*What you should do*: Scan the records for the line containing "Accept (77, 2548)". From there through the last line, write out each line exactly.

Dataset entries

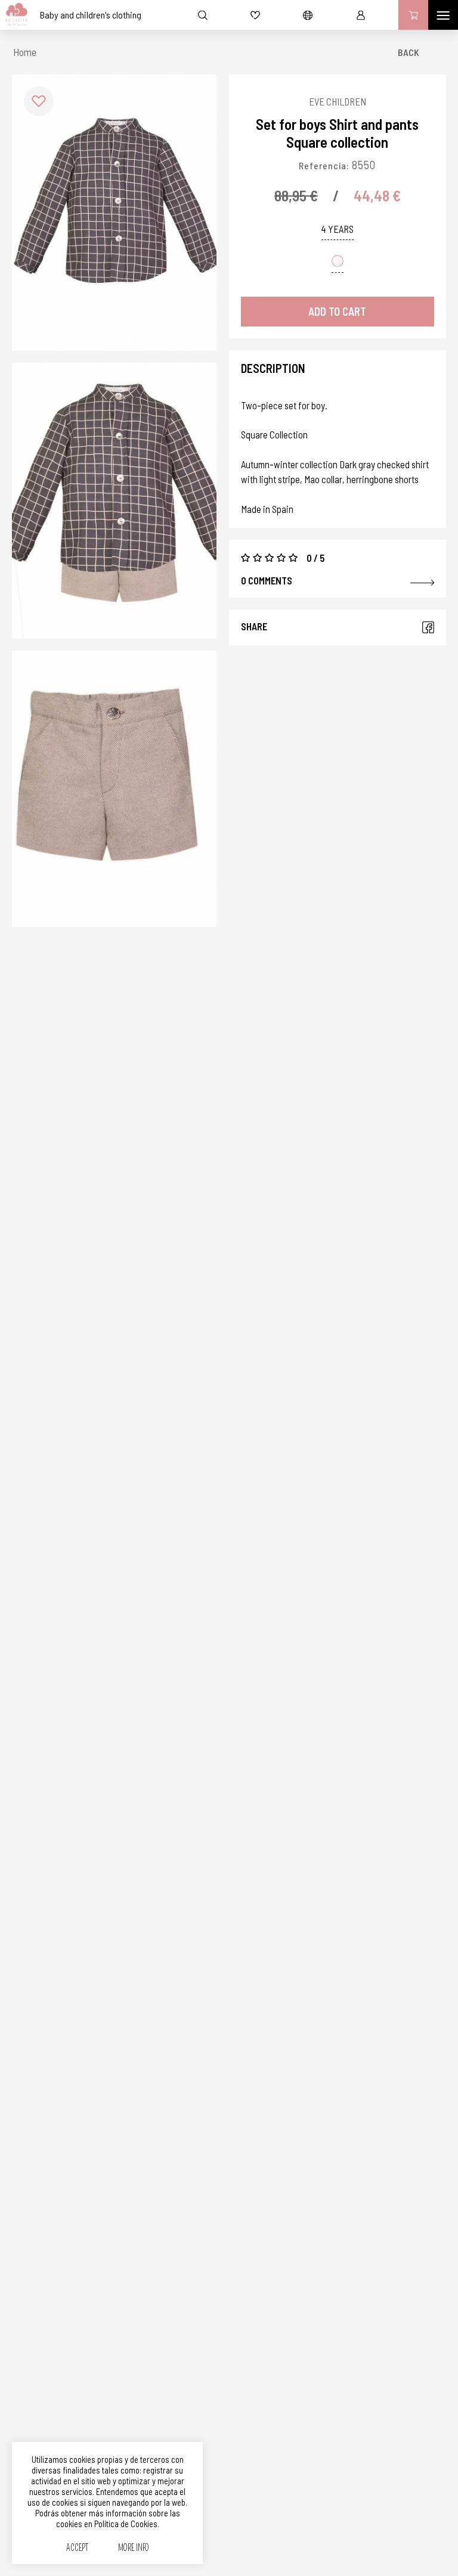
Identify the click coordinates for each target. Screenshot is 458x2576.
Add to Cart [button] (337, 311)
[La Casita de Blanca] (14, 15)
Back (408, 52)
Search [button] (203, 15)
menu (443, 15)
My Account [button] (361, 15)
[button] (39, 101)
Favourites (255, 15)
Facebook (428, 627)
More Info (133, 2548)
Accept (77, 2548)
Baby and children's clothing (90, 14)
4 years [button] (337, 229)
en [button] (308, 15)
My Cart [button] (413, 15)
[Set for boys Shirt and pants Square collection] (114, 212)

*Expected answer*:
Accept (77, 2548)
Baby and children's clothing (90, 14)
4 years [button] (337, 229)
en [button] (308, 15)
My Cart [button] (413, 15)
[Set for boys Shirt and pants Square collection] (114, 212)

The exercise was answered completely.